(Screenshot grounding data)
* * * * * * * * *

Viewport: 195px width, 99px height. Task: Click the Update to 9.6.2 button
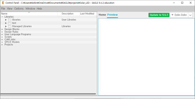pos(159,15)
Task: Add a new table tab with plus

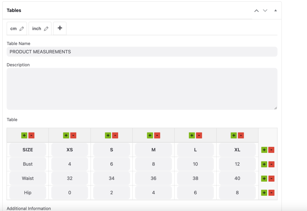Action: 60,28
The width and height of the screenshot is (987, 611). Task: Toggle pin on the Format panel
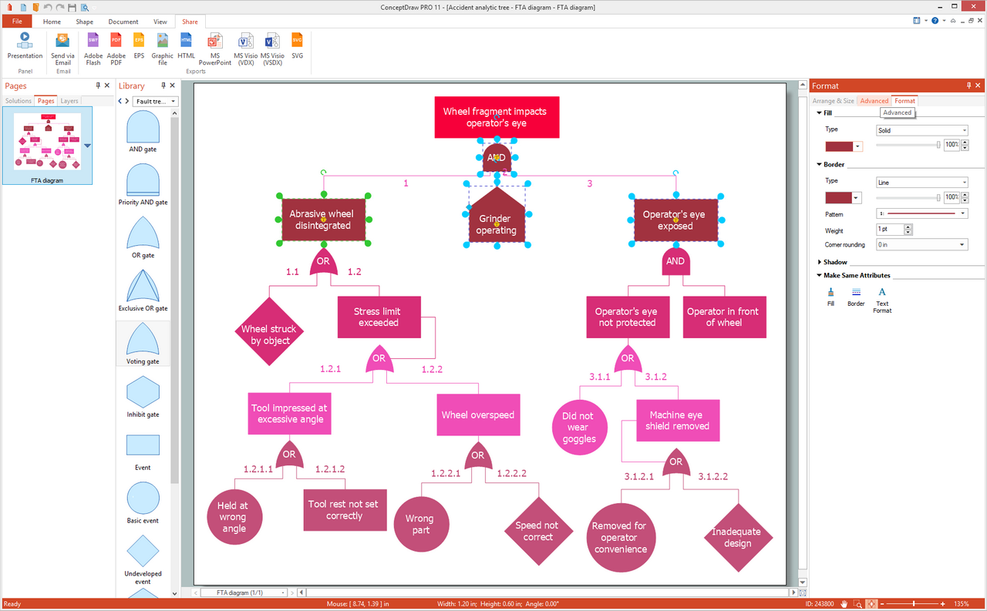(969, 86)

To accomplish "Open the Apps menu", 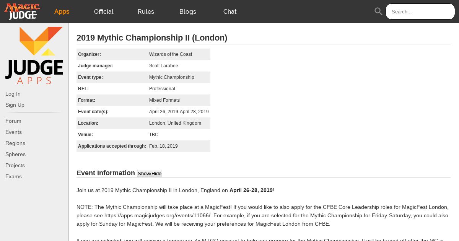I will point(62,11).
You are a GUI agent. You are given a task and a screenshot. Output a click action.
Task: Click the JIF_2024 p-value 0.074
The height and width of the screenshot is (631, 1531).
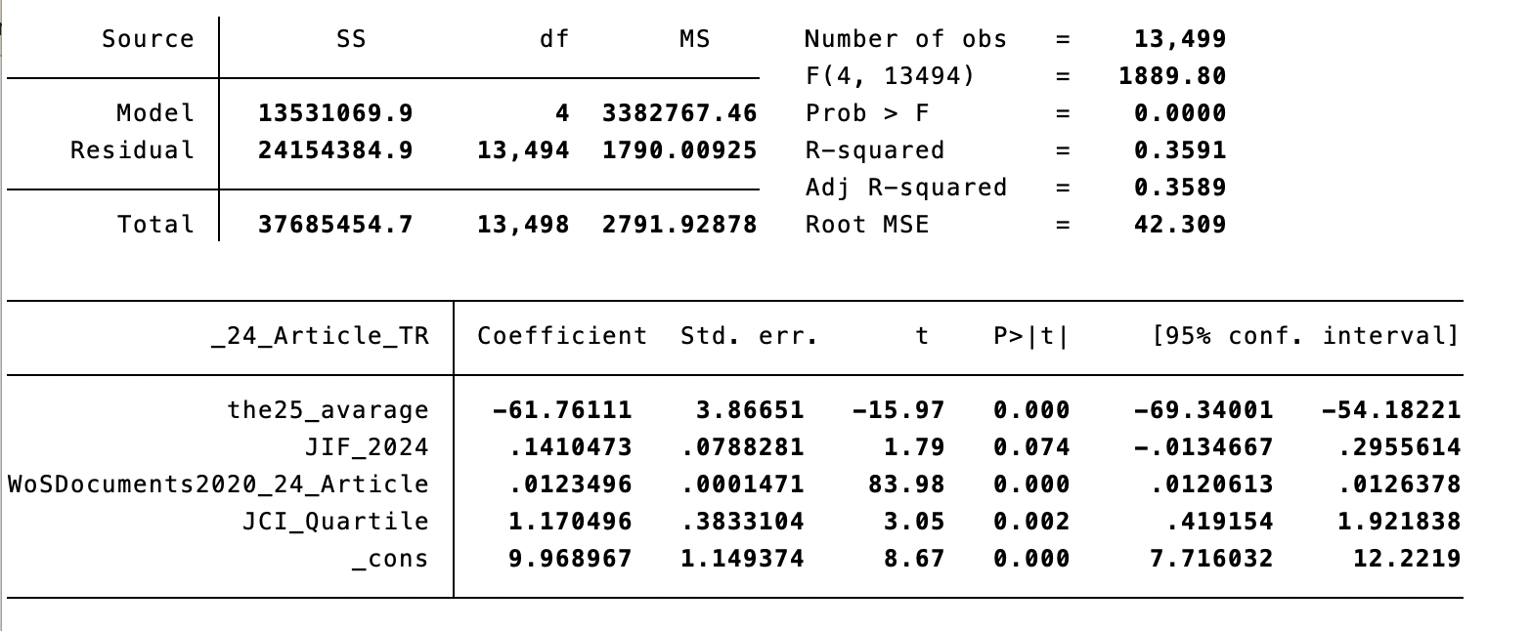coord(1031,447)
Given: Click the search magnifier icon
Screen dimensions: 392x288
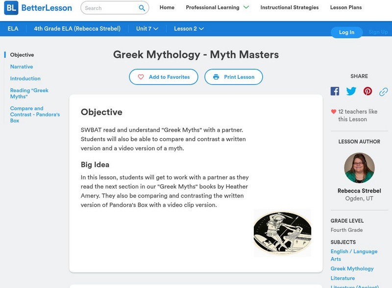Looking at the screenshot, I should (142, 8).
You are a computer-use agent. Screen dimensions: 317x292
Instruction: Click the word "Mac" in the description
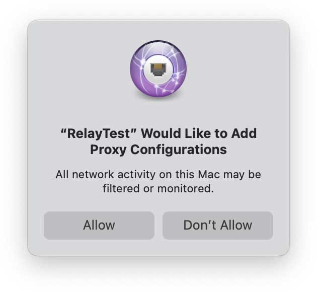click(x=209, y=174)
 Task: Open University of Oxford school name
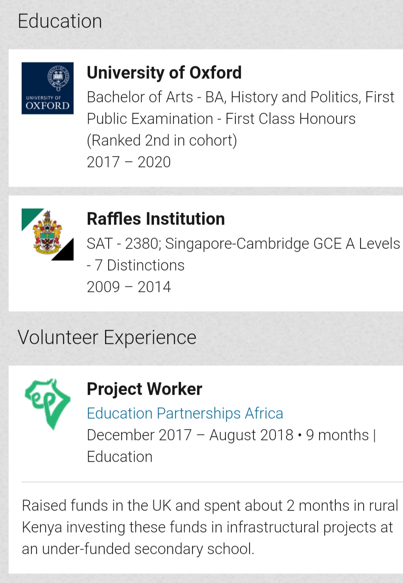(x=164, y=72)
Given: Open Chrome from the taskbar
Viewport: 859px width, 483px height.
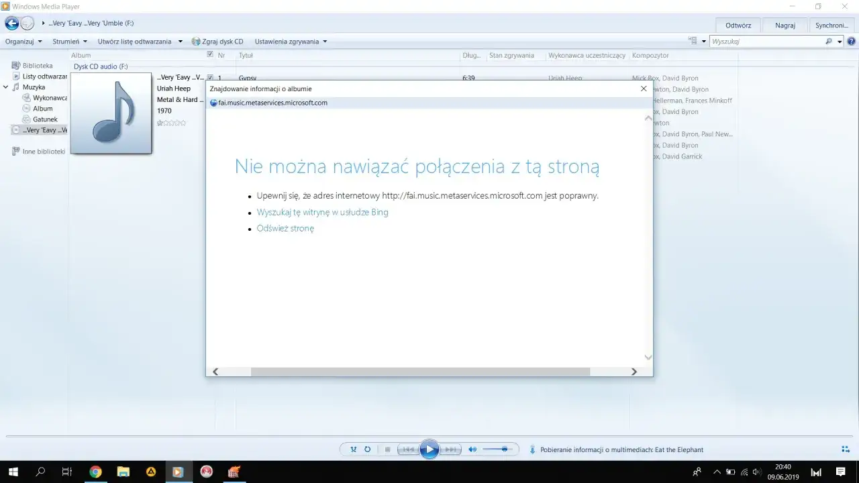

* * * * * * * * *

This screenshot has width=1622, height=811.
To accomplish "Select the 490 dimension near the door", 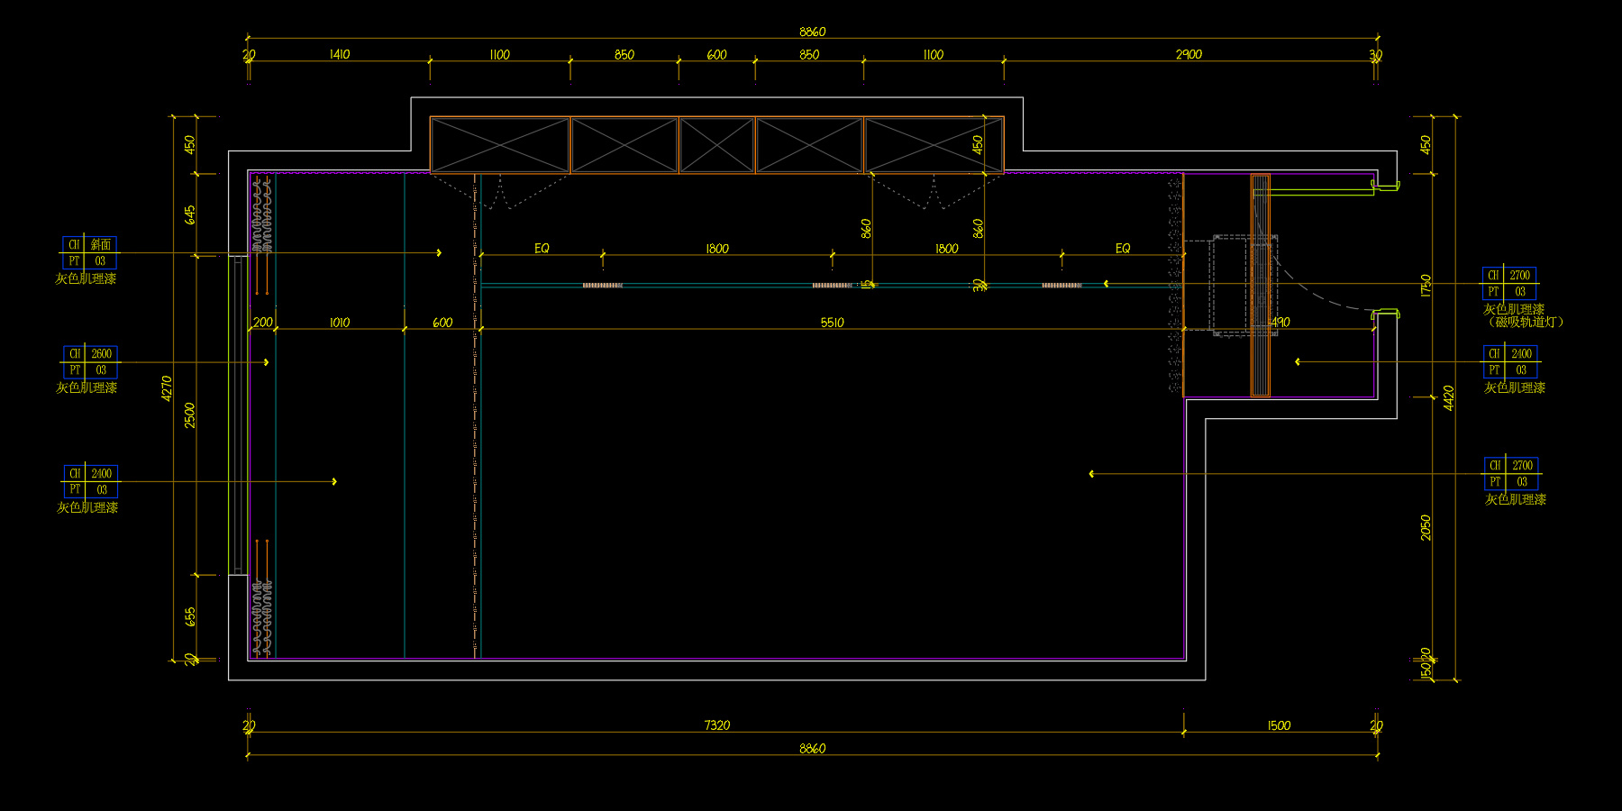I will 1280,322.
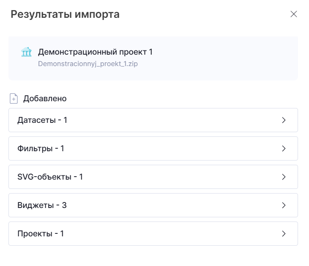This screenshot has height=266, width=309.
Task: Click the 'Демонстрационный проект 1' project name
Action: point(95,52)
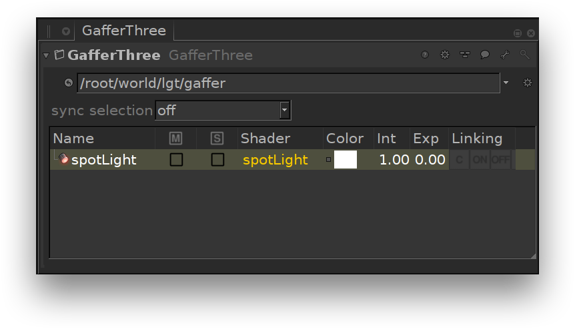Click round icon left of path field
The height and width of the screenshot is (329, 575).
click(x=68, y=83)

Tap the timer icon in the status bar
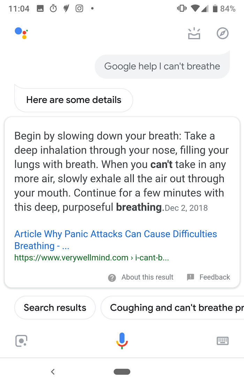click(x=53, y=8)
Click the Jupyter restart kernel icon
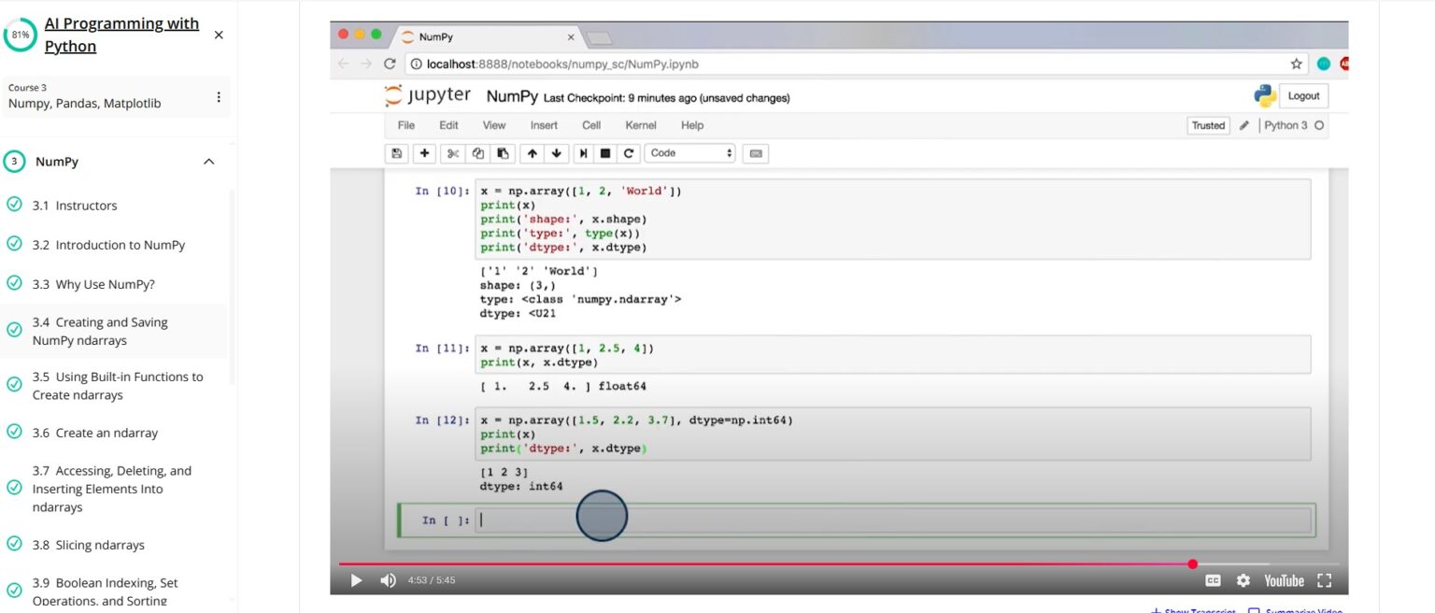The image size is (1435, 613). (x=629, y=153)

* * * * * * * * *

Show every line of the entries above where the word "agent" occurs.

You are a GUI agent. You are given a task and a screenshot. Output a click action.
You are a computer-use agent. Screen dimensions: 317x292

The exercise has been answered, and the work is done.